Dataset entries
☆ ☆ ☆ ☆
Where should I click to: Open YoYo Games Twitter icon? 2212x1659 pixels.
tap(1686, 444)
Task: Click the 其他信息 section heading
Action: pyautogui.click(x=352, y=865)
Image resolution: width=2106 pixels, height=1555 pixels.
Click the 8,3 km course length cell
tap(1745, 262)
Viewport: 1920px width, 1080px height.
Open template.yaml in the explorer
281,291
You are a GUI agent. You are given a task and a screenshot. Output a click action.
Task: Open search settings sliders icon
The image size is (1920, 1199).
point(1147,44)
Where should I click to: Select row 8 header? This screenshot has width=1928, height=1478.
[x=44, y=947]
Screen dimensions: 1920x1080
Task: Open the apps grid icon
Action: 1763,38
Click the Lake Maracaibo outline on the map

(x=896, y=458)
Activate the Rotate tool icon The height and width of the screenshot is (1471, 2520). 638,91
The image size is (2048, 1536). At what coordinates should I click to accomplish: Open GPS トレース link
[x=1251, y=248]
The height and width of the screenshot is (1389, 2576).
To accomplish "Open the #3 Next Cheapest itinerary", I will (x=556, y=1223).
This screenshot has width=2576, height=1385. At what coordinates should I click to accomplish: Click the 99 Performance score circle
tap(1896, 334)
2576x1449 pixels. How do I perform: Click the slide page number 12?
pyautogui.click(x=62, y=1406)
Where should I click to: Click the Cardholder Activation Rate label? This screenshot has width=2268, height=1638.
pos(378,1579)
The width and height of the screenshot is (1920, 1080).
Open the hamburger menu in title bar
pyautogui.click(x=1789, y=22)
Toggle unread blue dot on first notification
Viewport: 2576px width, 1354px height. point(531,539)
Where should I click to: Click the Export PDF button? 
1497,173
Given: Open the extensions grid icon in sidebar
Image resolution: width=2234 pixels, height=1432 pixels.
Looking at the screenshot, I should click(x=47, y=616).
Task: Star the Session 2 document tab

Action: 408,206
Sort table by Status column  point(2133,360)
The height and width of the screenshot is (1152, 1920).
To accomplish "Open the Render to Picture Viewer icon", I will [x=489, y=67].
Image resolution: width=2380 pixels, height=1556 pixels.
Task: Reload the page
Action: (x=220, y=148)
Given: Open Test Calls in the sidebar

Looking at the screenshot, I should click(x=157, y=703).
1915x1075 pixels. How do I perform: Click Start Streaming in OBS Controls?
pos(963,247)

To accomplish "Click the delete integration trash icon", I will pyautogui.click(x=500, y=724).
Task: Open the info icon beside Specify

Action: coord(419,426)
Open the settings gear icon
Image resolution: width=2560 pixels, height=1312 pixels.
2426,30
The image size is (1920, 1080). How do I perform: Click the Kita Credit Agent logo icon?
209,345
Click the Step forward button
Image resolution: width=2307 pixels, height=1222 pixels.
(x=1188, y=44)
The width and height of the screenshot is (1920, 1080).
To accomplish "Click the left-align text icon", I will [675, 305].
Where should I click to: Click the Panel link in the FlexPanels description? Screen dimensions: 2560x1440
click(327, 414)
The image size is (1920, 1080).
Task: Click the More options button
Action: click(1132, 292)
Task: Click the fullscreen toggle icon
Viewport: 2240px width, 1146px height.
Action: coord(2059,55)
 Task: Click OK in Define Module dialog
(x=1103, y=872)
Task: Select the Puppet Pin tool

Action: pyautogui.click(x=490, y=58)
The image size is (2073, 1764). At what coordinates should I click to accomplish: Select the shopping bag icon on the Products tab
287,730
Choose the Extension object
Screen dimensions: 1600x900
☆ ☆ ☆ ☆
[Task statement] Restating every entry above word for word is the whole task.

[Answer to this problem]
Where should I click to: Open YoYo Games Twitter icon? 2212x1659 pixels.
tap(1686, 444)
Task: Click the 其他信息 section heading
Action: pyautogui.click(x=352, y=865)
Image resolution: width=2106 pixels, height=1555 pixels.
Click the 8,3 km course length cell
tap(1745, 262)
Viewport: 1920px width, 1080px height.
Open template.yaml in the explorer
281,291
You are a GUI agent. You are given a task and a screenshot. Output a click action.
Task: Open search settings sliders icon
The image size is (1920, 1199).
point(1147,44)
Where should I click to: Select row 8 header? This screenshot has width=1928, height=1478.
[x=44, y=947]
Screen dimensions: 1920x1080
Task: Open the apps grid icon
Action: 1763,38
Click the Lake Maracaibo outline on the map

(x=896, y=458)
Activate the Rotate tool icon The height and width of the screenshot is (1471, 2520). 638,91
The image size is (2048, 1536). At what coordinates should I click to accomplish: Open GPS トレース link
[x=1251, y=248]
The height and width of the screenshot is (1389, 2576).
To accomplish "Open the #3 Next Cheapest itinerary", I will (x=556, y=1223).
This screenshot has width=2576, height=1385. At what coordinates should I click to accomplish: Click the 99 Performance score circle
tap(1896, 334)
2576x1449 pixels. How do I perform: Click the slide page number 12?
pyautogui.click(x=62, y=1406)
Where should I click to: Click the Cardholder Activation Rate label? This screenshot has width=2268, height=1638.
pos(378,1579)
The width and height of the screenshot is (1920, 1080).
Open the hamburger menu in title bar
pyautogui.click(x=1789, y=22)
Toggle unread blue dot on first notification
Viewport: 2576px width, 1354px height. point(531,539)
Where should I click to: Click the Export PDF button? 
1497,173
Given: Open the extensions grid icon in sidebar
Image resolution: width=2234 pixels, height=1432 pixels.
Looking at the screenshot, I should click(x=47, y=616).
Task: Star the Session 2 document tab

Action: 408,206
Sort table by Status column  point(2133,360)
The height and width of the screenshot is (1152, 1920).
To accomplish "Open the Render to Picture Viewer icon", I will [x=489, y=67].
Image resolution: width=2380 pixels, height=1556 pixels.
Task: Reload the page
Action: (x=220, y=148)
Given: Open Test Calls in the sidebar

Looking at the screenshot, I should click(x=157, y=703).
1915x1075 pixels. How do I perform: Click Start Streaming in OBS Controls?
pos(963,247)

To accomplish "Click the delete integration trash icon", I will pyautogui.click(x=500, y=724).
Task: Open the info icon beside Specify

Action: coord(419,426)
Open the settings gear icon
Image resolution: width=2560 pixels, height=1312 pixels.
2426,30
The image size is (1920, 1080). How do I perform: Click the Kita Credit Agent logo icon?
209,345
Click the Step forward button
Image resolution: width=2307 pixels, height=1222 pixels.
(x=1188, y=44)
The width and height of the screenshot is (1920, 1080).
To accomplish "Click the left-align text icon", I will [675, 305].
Where should I click to: Click the Panel link in the FlexPanels description? Screen dimensions: 2560x1440
click(327, 414)
The image size is (1920, 1080).
Task: Click the More options button
Action: click(1132, 292)
Task: Click the fullscreen toggle icon
Viewport: 2240px width, 1146px height.
Action: coord(2059,55)
 Task: Click OK in Define Module dialog
(x=1103, y=872)
Task: Select the Puppet Pin tool

Action: pyautogui.click(x=490, y=58)
The image size is (2073, 1764). At what coordinates should I click to accomplish: Select the shopping bag icon on the Products tab
287,730
Choose the Extension object
Screen dimensions: 1600x900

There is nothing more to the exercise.